Every stage of that chain has a specific defensive implication. But the window to catch it is narrow at several points, and the cleanup at the end is designed to close it entirely.

AI Is Not Only Creating New Threats. It Is Removing the Barriers to Existing Ones.

ZenoX assessed that the VENON developer was already familiar with existing LATAM banking trojan capabilities but used generative AI to rewrite and expand those functions in Rust. The techniques are not new. The overlays, the window monitoring, the shortcut manipulation, all of this has existed in the LATAM ecosystem for years. What AI did here was close the gap between knowing what you want to build and being able to build it in a language that makes it significantly harder to detect.

There has always been a distinction in this industry between a script kiddie and someone who genuinely understands what they are doing.
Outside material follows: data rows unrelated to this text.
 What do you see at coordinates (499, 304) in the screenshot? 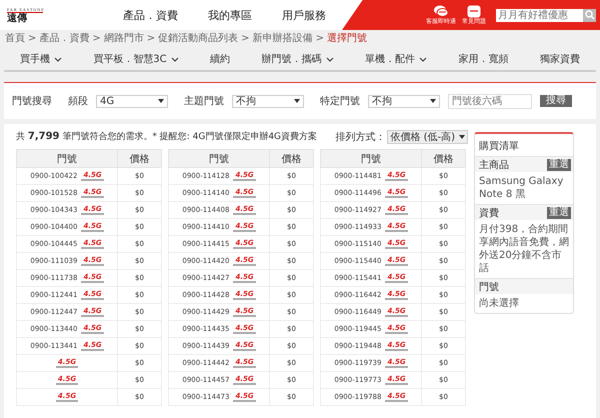
I see `section-text: 尚未選擇` at bounding box center [499, 304].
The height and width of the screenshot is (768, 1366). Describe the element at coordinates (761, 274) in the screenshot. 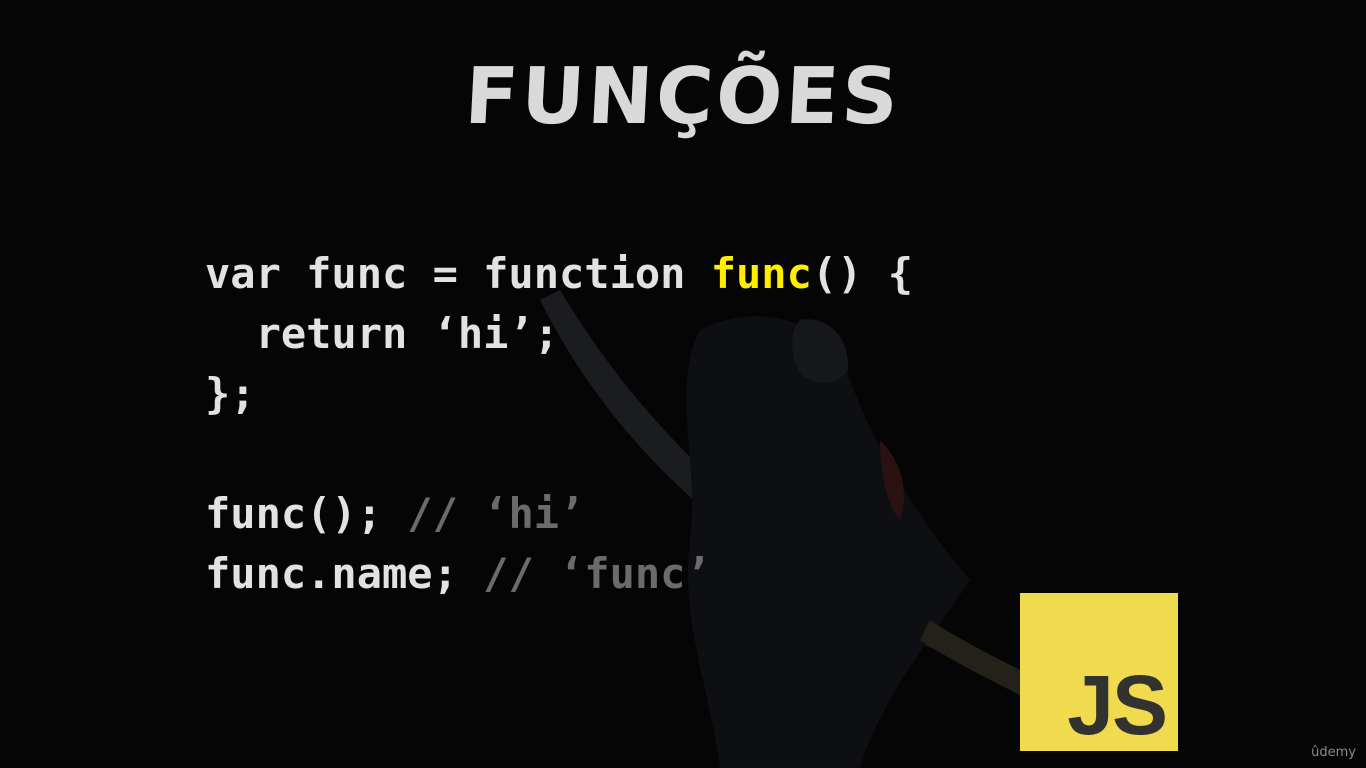

I see `function-name-highlight: func` at that location.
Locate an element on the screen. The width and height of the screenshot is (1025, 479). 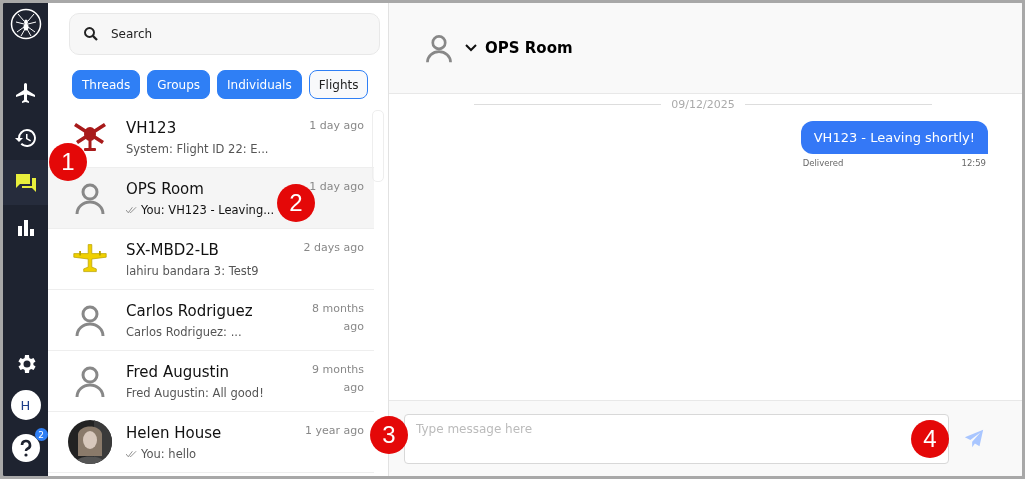
filter-chip: Threads is located at coordinates (106, 84).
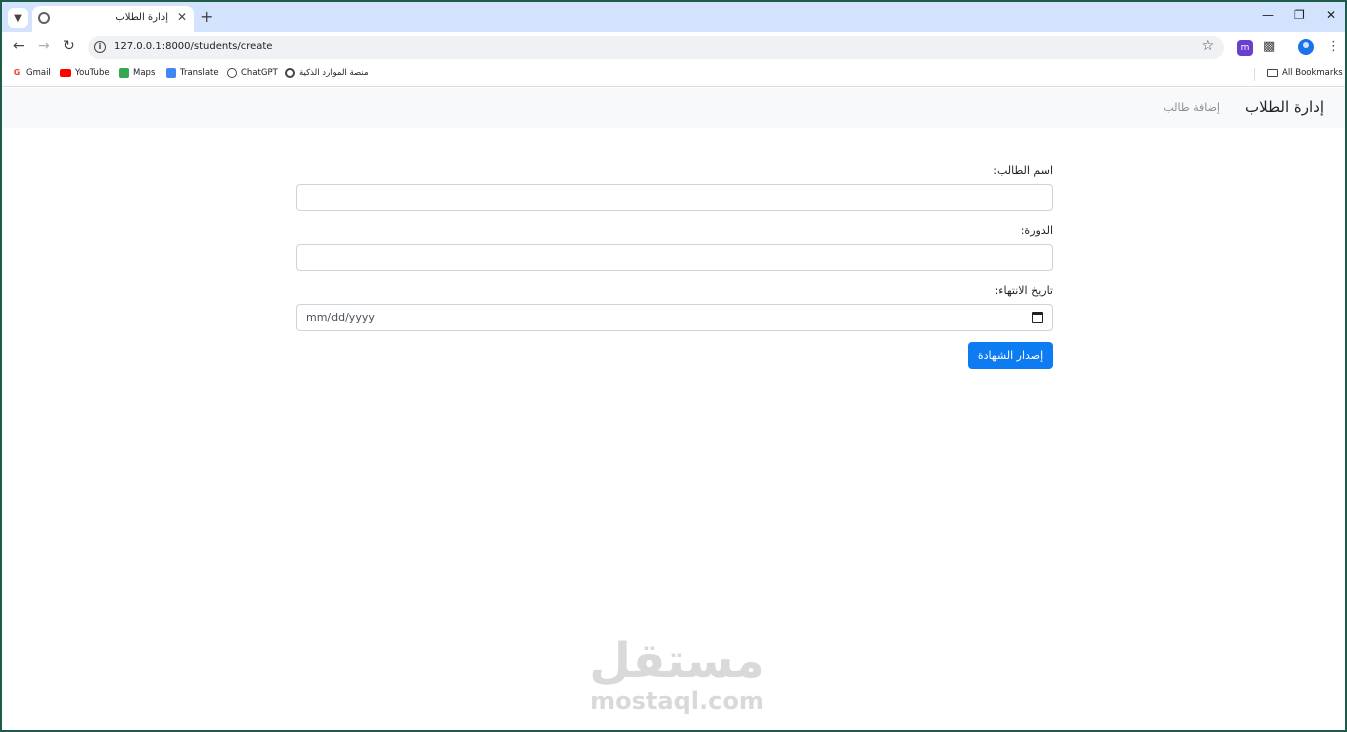 This screenshot has height=732, width=1347. I want to click on course-label: الدورة:, so click(1036, 230).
The former runs tools they did not build against targets they do not fully understand. The latter has the technical depth to build, adapt, and operate deliberately. That line is getting blurry. Someone who understands the attack concept but previously lacked the ability to implement it in Rust can now produce something in Rust with AI assistance. The barrier to entry is lower. Which means there is more entry.

For defenders, that cuts in both directions. More sophisticated attacks, more convincing phishing lures with no grammatical errors, malware ported into evasion-resistant languages by people who could not have done it two years ago. But defenders have access to the same tools. The question is whether we are using them with the same urgency. I think we need to be.
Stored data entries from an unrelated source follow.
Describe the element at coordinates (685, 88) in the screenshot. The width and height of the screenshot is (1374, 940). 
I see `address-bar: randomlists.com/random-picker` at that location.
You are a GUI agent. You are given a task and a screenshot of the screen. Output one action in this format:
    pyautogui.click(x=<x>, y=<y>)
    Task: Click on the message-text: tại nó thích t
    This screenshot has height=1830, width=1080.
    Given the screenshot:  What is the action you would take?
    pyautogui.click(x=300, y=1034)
Why This Matters Even If It Is Not Your Ecosystem

VENON is targeting Brazilian users. It is not what I am triaging across my client tenants right now. But nothing about the techniques it uses is geographically restricted. Shortcut hijacking works on any Windows machine targeting any application. ClickFix works on any user who does not know to be suspicious of a fake CAPTCHA. Overlay attacks work against any web-based platform worth targeting. The LATAM banking trojan ecosystem has a documented history of expanding outward as it matures. What gets refined against high-volume Brazilian banking users does not stay in Brazil.

And even setting that aside, there is a healthcare organisation somewhere with a lean IT department and a line-of-business application that most of the SOC has never heard of. There is a shortcut on someone's desktop that nobody is watching. The technique does not care what sector you are in.

The thing I keep coming back to is this: many of the more sophisticated attacks are complicated enough that they might not be caught, especially if they are caught late. But every stage of the chain is also a stage where it could have been caught earlier. Earlier detection, at any point, limits what the attacker can do downstream. And you can only catch something earlier if you know what to look for before you are looking for it under pressure.

That is why I read articles like this even when the threat is not in my daily queue. Not because I expect to triage a VENON alert tomorrow morning. But because the day something like this shows up in an environment I am responsible for, I want to already know what I am looking at.